- Seite -
● ● ● ● ●
Nach der russischen Oktoberrevolution verließ er 1918 mit einem Freund die Legion, weil die nun im Bürgerkrieg auf  Seiten der Konterrevolution wütete. In Moskau zog Jaroslav Hašek den Rotarmistenmantel an. Damit hörten die Turbulenzen seines Lebens aber nicht auf. So überzeugte er in Samara an der Wolga als blendender Redner eine ganze Reihe Legionäre, die ihn schätzen gelernt hatten, in die Rote Armee einzutreten. Bald musste er von dort jedoch fliehen, weil die Führung der Tschechischen Legion seiner habhaft werden wollte, um ihn zu erschießen. In Sibirien, wo er in der 5. Armee der Roten diente, leitete er zuletzt eine Militärdruckerei. Der ungarische Schriftsteller Mate Zalka, der zur selben Truppe gehörte, charakterisierte Hašek als humorvoll und witzig. Mit seinen von Anekdoten gewürzten Reden habe er ganze Versammlungen erheitert. „Er erzählte, und wir Umstehenden lachten, kicherten oder bogen uns wiehernd.“  Und jede freie Stunde hat der Prager genutzt, um an seinem „Švejk“ zu schreiben.
● ● ● ● ●
- Ausgewählte Datensätze -
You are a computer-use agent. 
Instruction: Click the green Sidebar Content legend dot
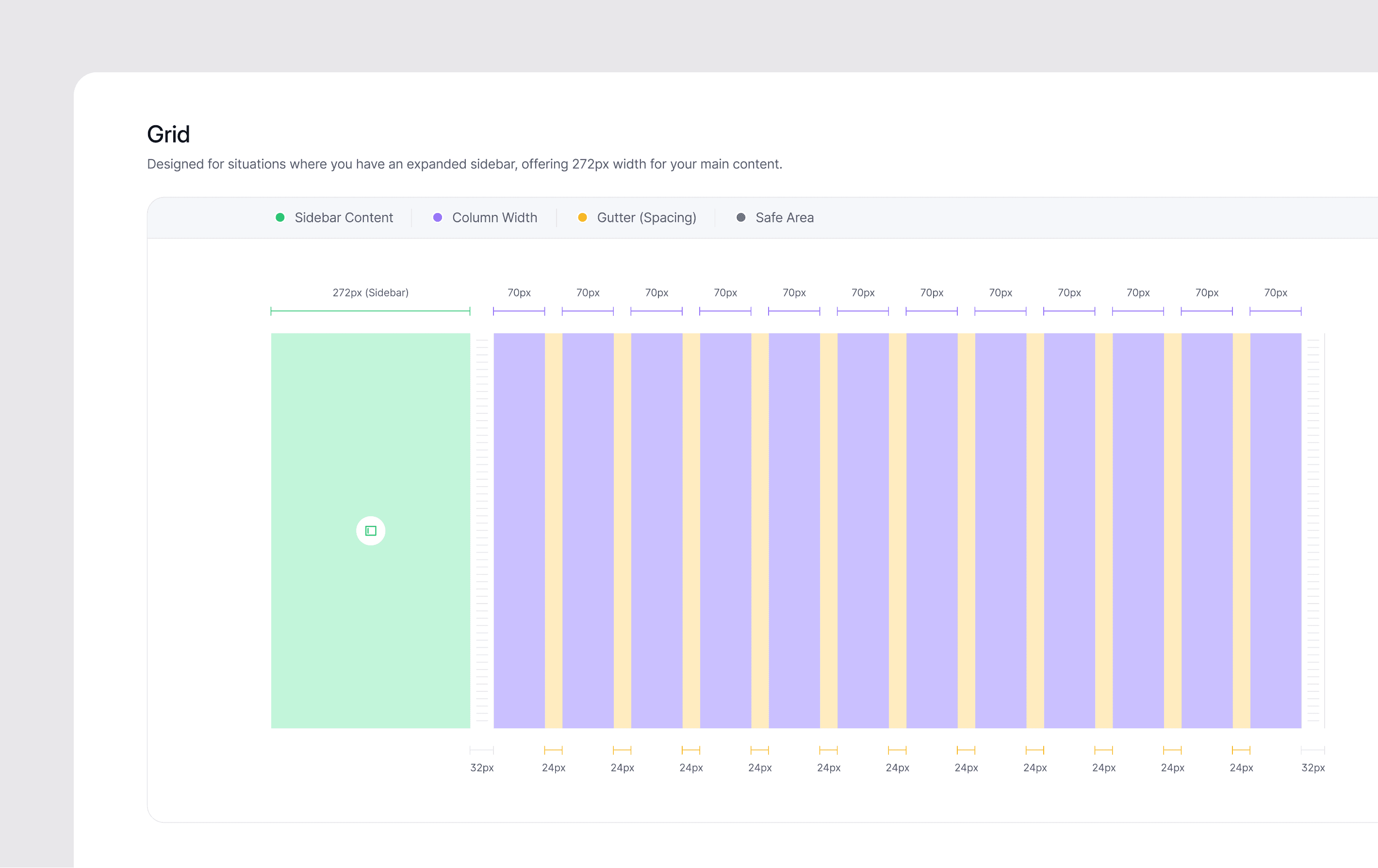click(x=280, y=217)
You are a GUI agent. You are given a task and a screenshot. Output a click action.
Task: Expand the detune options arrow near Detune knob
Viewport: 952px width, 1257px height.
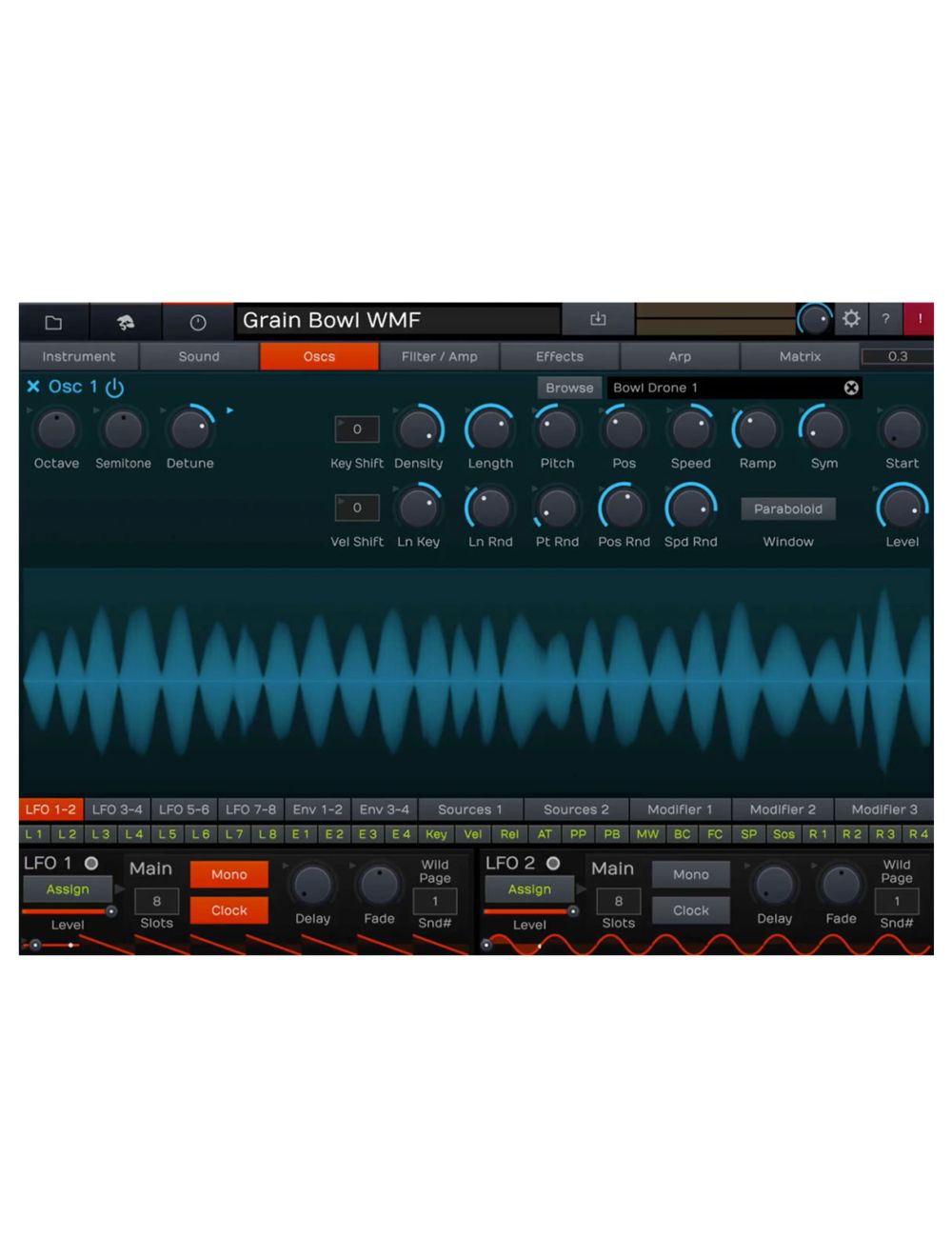228,410
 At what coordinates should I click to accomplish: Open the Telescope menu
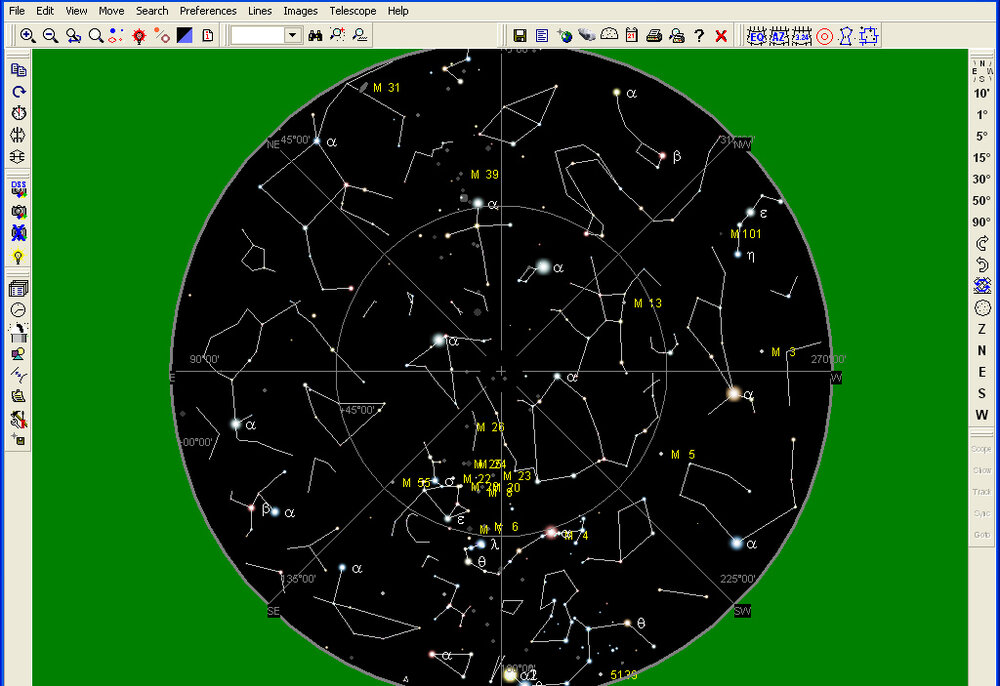tap(352, 11)
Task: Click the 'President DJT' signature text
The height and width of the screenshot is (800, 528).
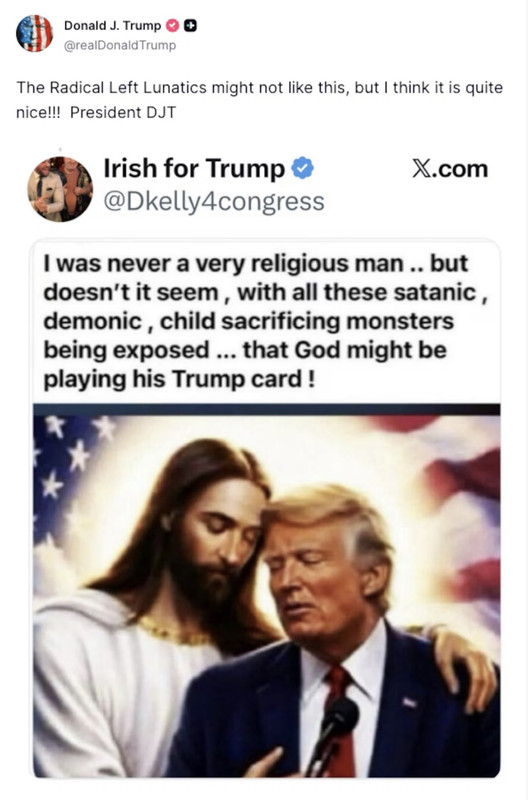Action: pyautogui.click(x=122, y=112)
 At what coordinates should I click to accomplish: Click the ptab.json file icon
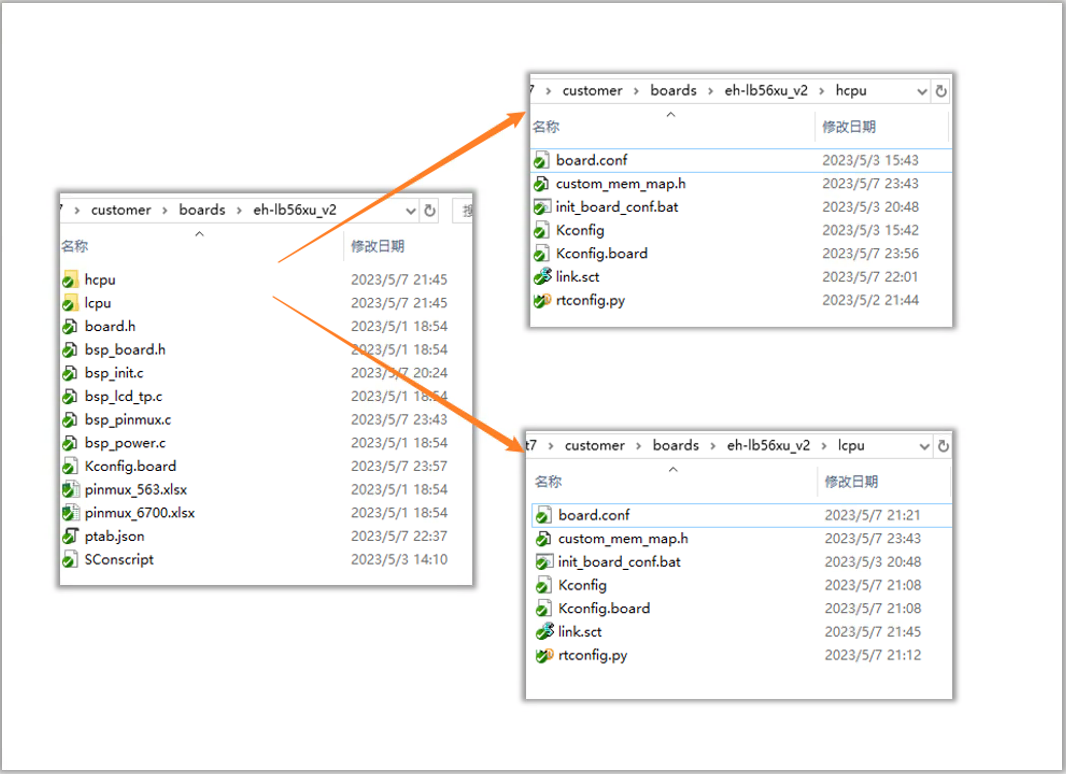click(x=70, y=536)
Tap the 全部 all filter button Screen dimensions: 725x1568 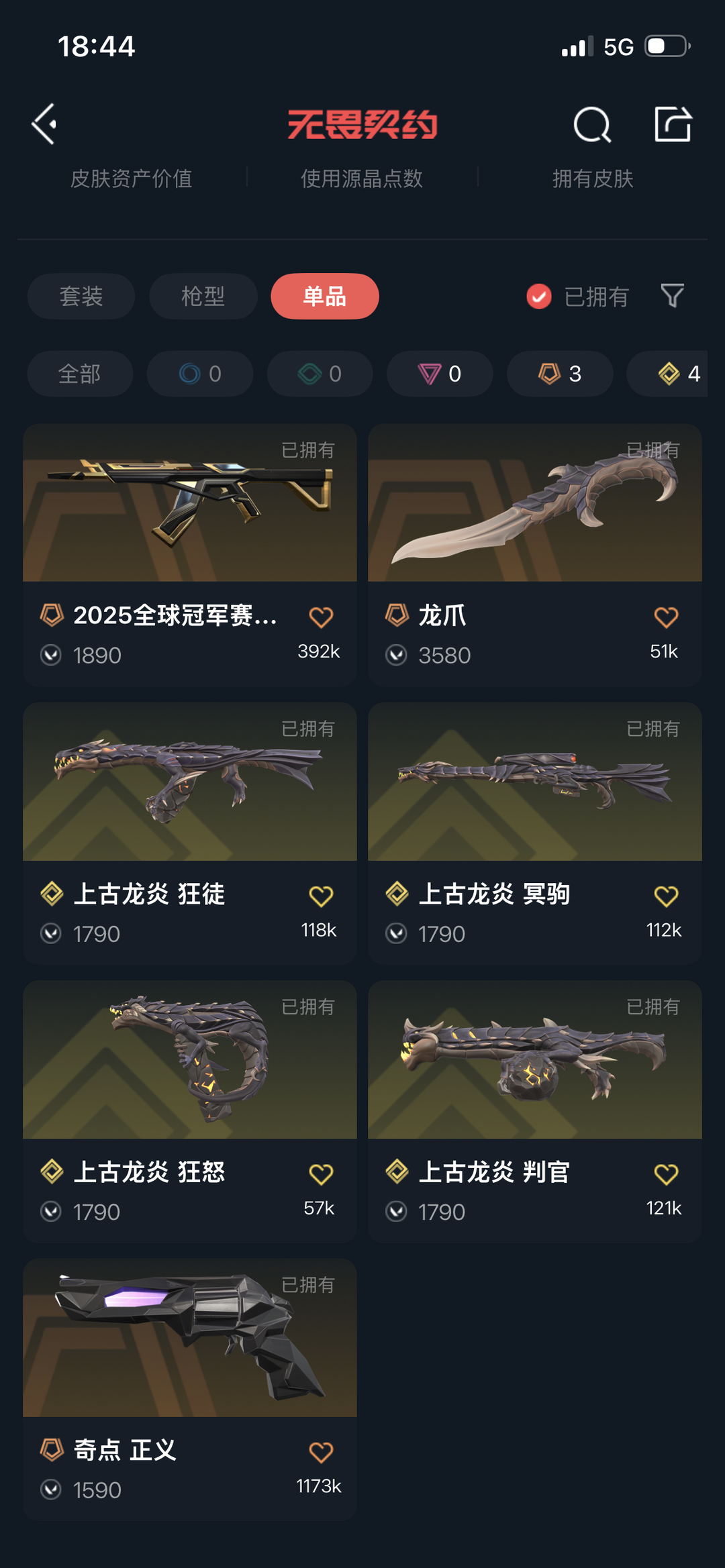(80, 374)
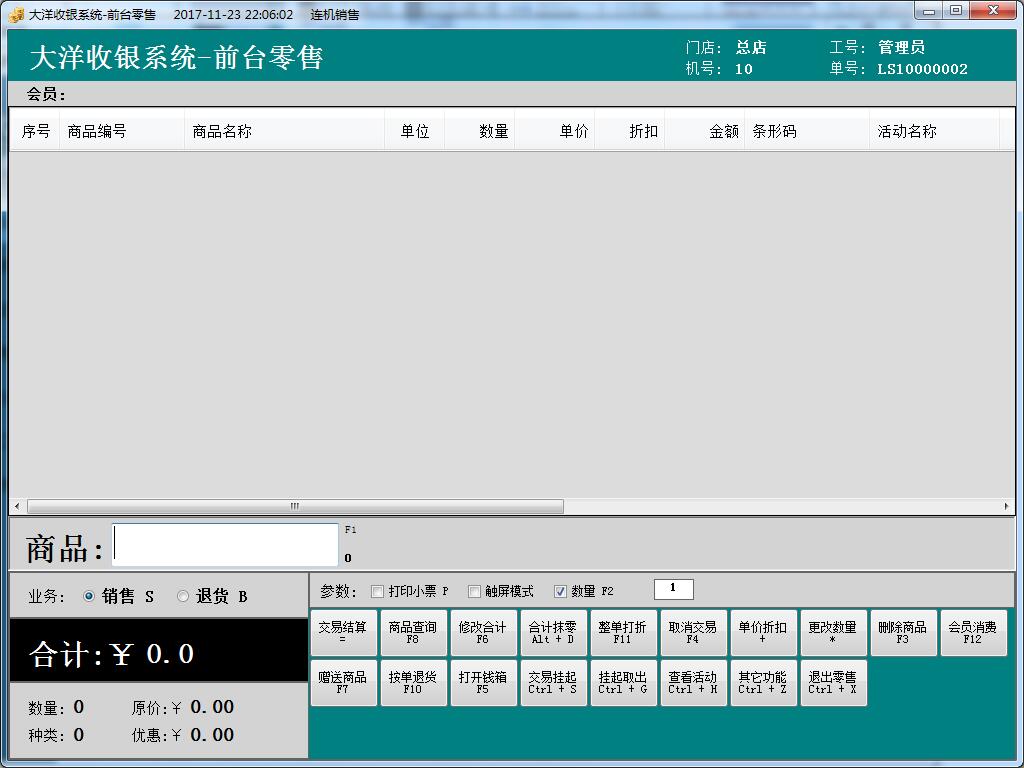This screenshot has width=1024, height=768.
Task: Open 其它功能 other functions
Action: (763, 683)
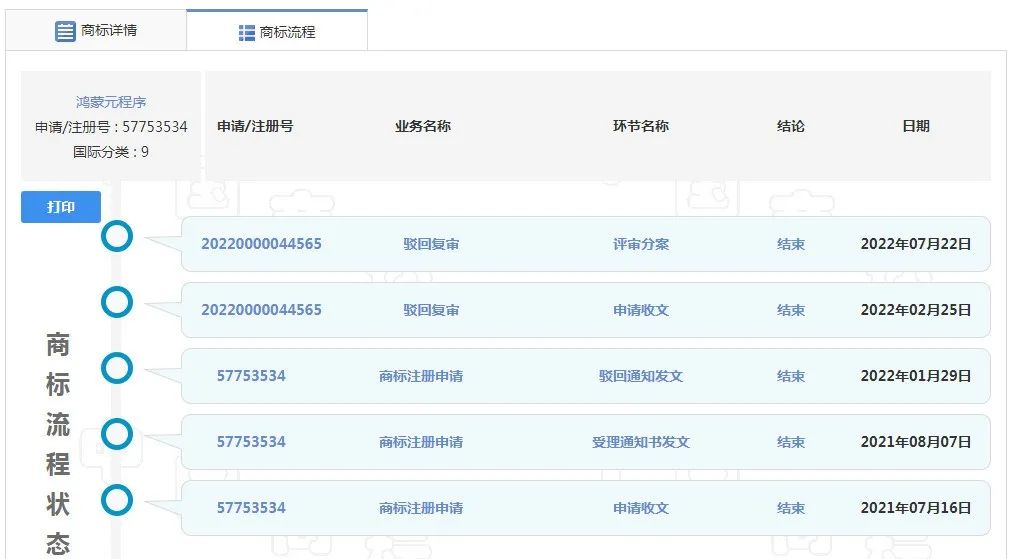Open number 20220000044565 in 2022年02月25日 row
This screenshot has width=1020, height=559.
[261, 310]
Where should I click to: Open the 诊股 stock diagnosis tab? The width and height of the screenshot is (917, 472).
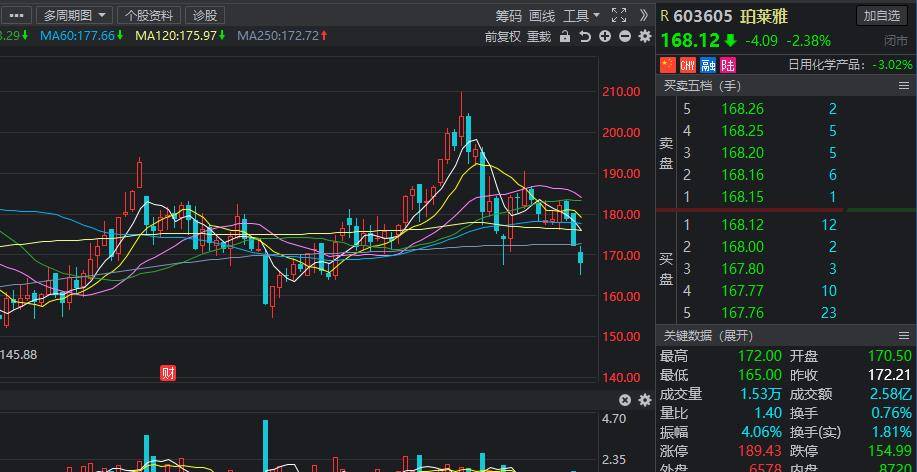(204, 15)
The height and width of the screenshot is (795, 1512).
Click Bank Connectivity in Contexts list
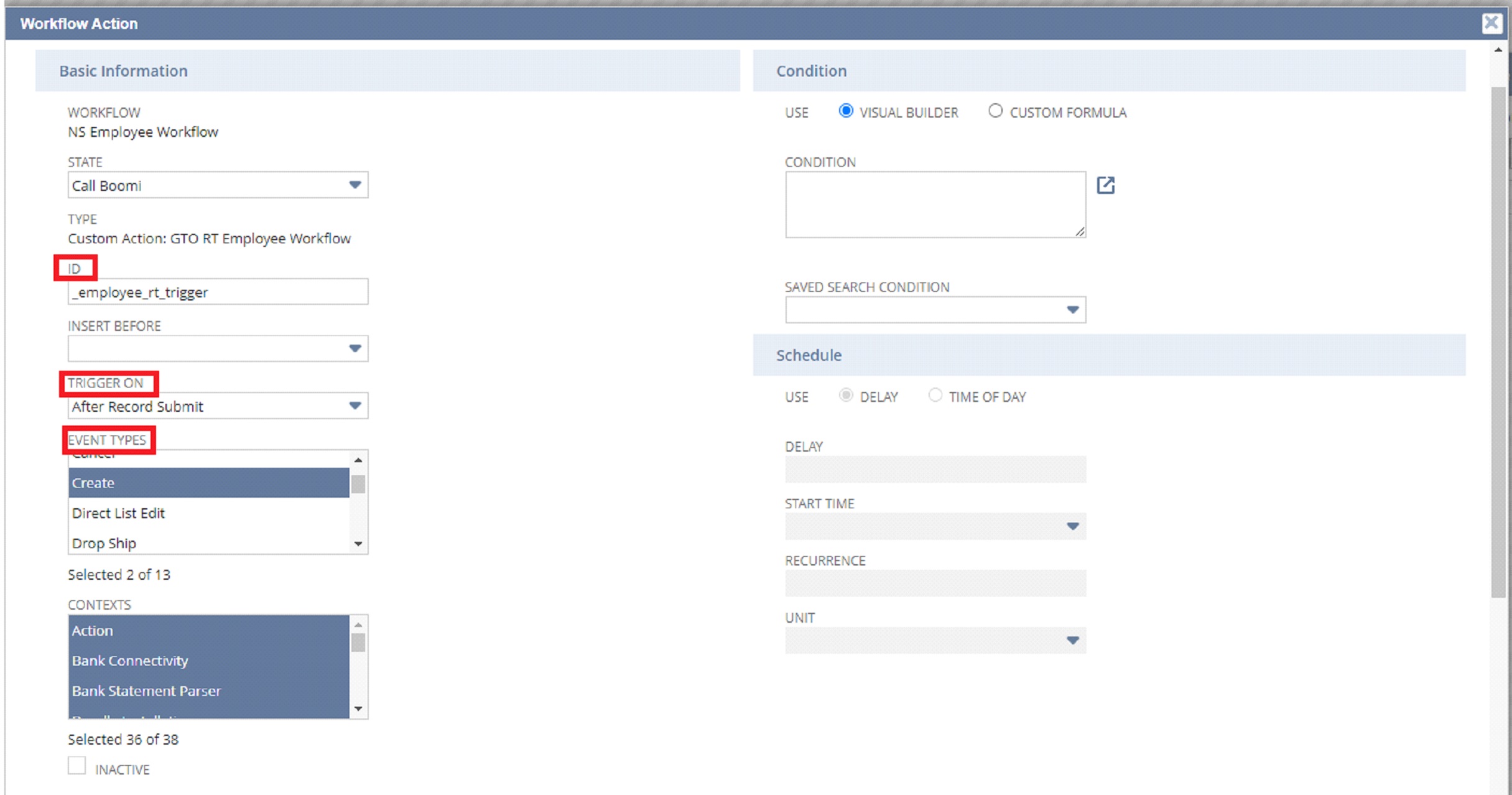click(187, 661)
● ● ● ● ●
Fasse bitte den Absatz der Seite, der mit „Nach der russischen Oktoberrevolution“ beginnt, als kurze Stichpunktliste zusammen und behalte dabei seine wichtigsten Fakten.

- 1918 verließ Jaroslav Hašek nach der Oktoberrevolution mit einem Freund die Legion, weil sie im Bürgerkrieg auf Seiten der Konterrevolution wütete.
- In Moskau trat er der Roten Armee bei.
- In Samara an der Wolga überzeugte er als glänzender Redner viele Legionäre, ebenfalls in die Rote Armee einzutreten.
- Von dort musste er fliehen, weil die Führung der Tschechischen Legion ihn fassen und erschießen wollte.
- In Sibirien diente er in der 5. Armee der Roten und leitete zuletzt eine Militärdruckerei.
- Der ungarische Schriftsteller Mate Zalka aus derselben Truppe beschrieb ihn als humorvoll und witzig. Mit seinen Reden voller Anekdoten erheiterte Hašek ganze Versammlungen.
- Jede freie Stunde nutzte er, um am „Švejk“ zu schreiben.